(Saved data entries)
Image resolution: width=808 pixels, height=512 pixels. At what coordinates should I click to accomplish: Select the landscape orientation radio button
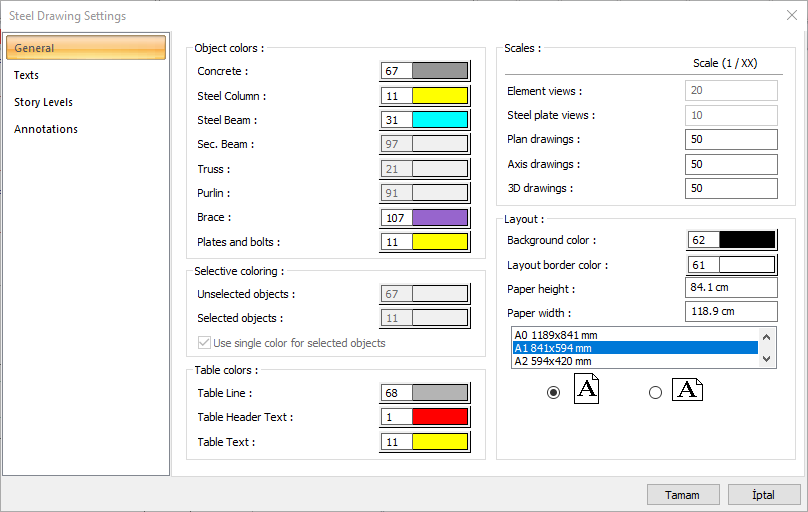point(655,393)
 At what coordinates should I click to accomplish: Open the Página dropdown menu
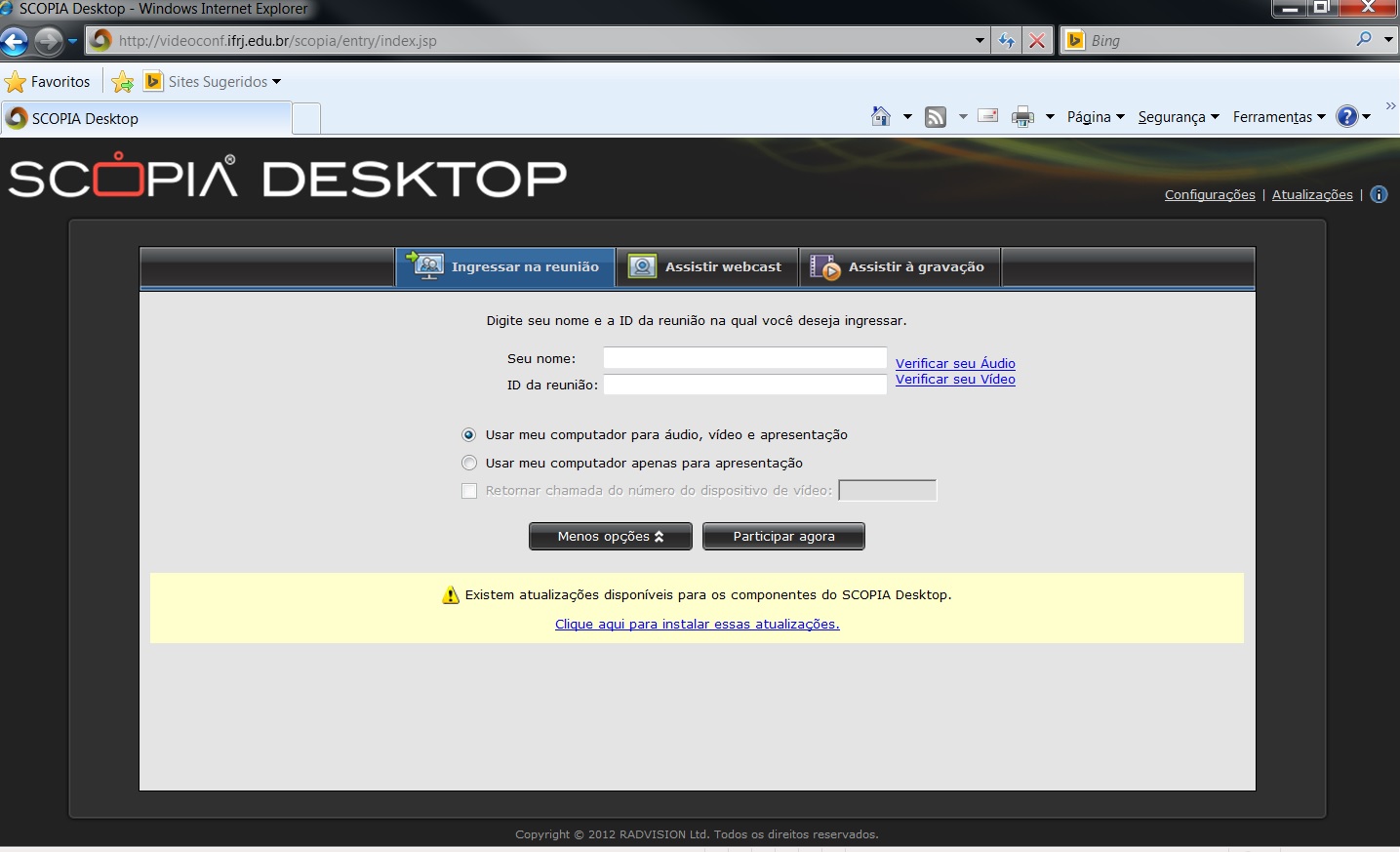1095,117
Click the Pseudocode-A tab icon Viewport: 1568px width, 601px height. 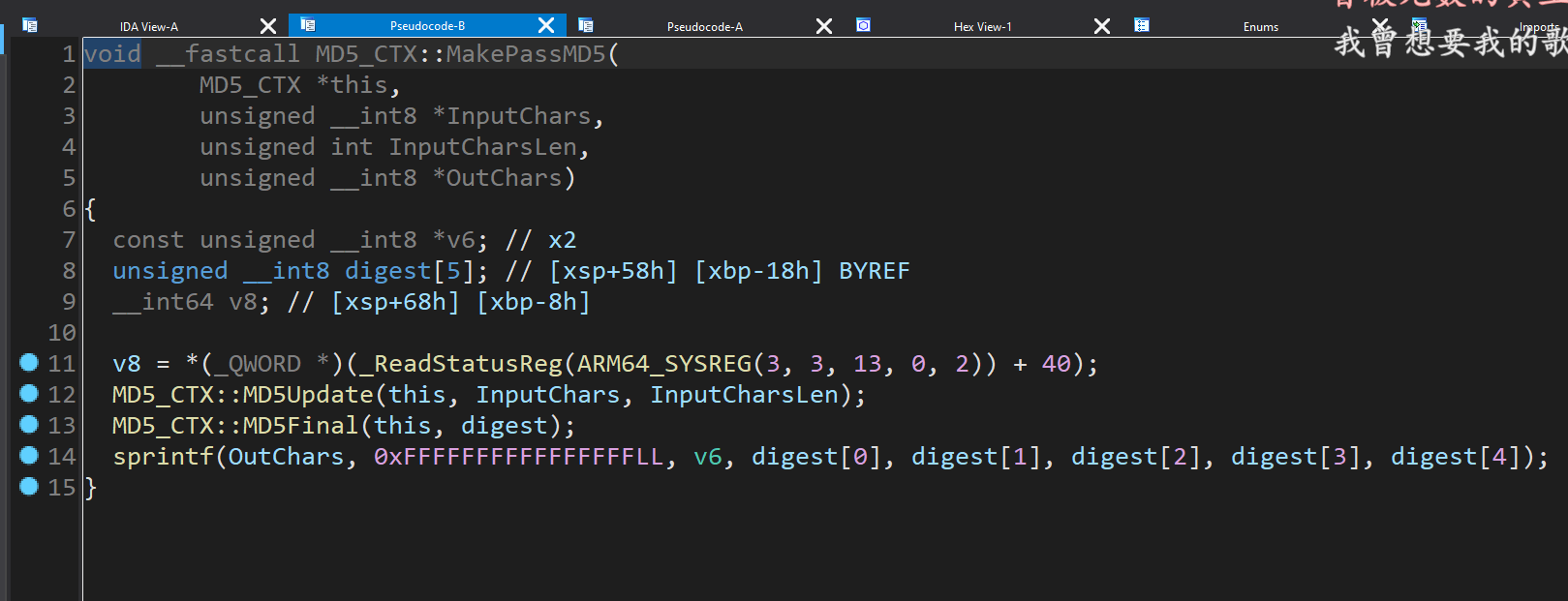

• **Exercise prompt**: Write out the records above exactly as they appear, leaving out any pictures.

• **Response**:
Image resolution: width=808 pixels, height=512 pixels. At what coordinates should I click to accomplish: Select the landscape orientation radio button
point(655,393)
 At what coordinates should I click to accomplish: Open the Página dropdown menu
1095,117
Click the Pseudocode-A tab icon Viewport: 1568px width, 601px height. 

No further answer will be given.